2 major Aussie papers to stop polling

SYDNEY • Two of Australia's major newspapers have ceased running opinion polls in the wake of last week's shock election win by Prime Minister Scott Morrison's government, which defied every major public survey.

The Sydney Morning Herald and Melbourne Age newspapers decided against renewing a contract with global market research firm Ipsos, whose final poll published the day before last Saturday's election showed the opposition Labor Party leading the centre-right coalition 51 per cent to 49 per cent.

Newspoll, used by Mr Rupert Murdoch's News Corp, had similarly called a Labor win.

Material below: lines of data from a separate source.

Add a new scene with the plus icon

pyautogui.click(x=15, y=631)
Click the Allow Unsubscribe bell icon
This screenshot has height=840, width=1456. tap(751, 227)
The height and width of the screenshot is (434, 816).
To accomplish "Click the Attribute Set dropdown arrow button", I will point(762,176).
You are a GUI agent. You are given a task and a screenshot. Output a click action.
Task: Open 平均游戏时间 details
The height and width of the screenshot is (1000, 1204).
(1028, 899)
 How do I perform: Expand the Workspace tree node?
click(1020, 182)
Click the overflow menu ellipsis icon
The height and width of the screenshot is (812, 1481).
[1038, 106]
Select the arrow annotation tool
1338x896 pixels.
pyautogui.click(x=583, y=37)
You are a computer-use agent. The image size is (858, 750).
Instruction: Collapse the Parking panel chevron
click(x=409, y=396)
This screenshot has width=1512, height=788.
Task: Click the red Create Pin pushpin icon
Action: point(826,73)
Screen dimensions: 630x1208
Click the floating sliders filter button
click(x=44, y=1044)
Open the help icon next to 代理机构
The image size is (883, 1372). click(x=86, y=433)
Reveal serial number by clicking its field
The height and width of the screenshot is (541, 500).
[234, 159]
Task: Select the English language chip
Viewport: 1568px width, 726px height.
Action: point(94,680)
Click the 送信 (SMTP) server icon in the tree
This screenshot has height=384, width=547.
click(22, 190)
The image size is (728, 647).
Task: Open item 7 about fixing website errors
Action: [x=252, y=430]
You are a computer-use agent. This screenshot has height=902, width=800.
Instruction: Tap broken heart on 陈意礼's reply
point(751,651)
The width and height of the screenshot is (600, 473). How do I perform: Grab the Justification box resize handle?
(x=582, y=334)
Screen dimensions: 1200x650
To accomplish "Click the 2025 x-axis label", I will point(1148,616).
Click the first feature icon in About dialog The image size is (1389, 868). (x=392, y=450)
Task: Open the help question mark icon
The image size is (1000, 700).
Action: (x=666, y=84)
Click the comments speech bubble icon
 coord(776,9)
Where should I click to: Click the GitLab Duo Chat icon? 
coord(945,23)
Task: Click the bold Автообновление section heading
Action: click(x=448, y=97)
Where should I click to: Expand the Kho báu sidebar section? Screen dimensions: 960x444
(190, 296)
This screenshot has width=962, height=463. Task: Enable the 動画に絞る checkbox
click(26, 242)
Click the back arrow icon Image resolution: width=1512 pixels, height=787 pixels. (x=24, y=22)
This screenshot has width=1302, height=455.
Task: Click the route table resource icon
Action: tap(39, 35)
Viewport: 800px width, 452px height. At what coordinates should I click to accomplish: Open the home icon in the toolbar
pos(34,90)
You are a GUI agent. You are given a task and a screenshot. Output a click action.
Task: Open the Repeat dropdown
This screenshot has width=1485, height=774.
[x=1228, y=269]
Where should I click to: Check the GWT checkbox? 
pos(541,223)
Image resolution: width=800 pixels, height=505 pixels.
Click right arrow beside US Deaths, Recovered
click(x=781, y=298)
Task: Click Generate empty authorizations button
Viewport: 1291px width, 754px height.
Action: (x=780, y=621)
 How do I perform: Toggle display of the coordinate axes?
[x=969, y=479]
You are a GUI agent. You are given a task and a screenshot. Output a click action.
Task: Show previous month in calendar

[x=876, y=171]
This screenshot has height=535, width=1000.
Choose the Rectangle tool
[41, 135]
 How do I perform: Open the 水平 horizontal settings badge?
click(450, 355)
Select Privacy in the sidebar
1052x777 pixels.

The Herald's national editor Tory Maguire yesterday said the paper had a responsibility to put resources into journalism, noting its articles that best reflected the electorate's mood were done by journalists out on the road.

Australia's election shock followed similar surprises abroad, such as Britain's vote to leave the European Union and the United States election victory of President Donald Trump. All three outcomes contradicted polling.

"The last 50 or 60 Newspolls showed Labor comfortably ahead," said Mr John Utting, a veteran pollster for the Labor Party.

"What if, in reality, Labor was at best level pegging or even behind? How has this affected our political commentary and political behaviour? Did polling create a parallel universe where all the activity of the past few years, especially the leadership coups, were based on illusions, phantoms of public opinion that did not exist?"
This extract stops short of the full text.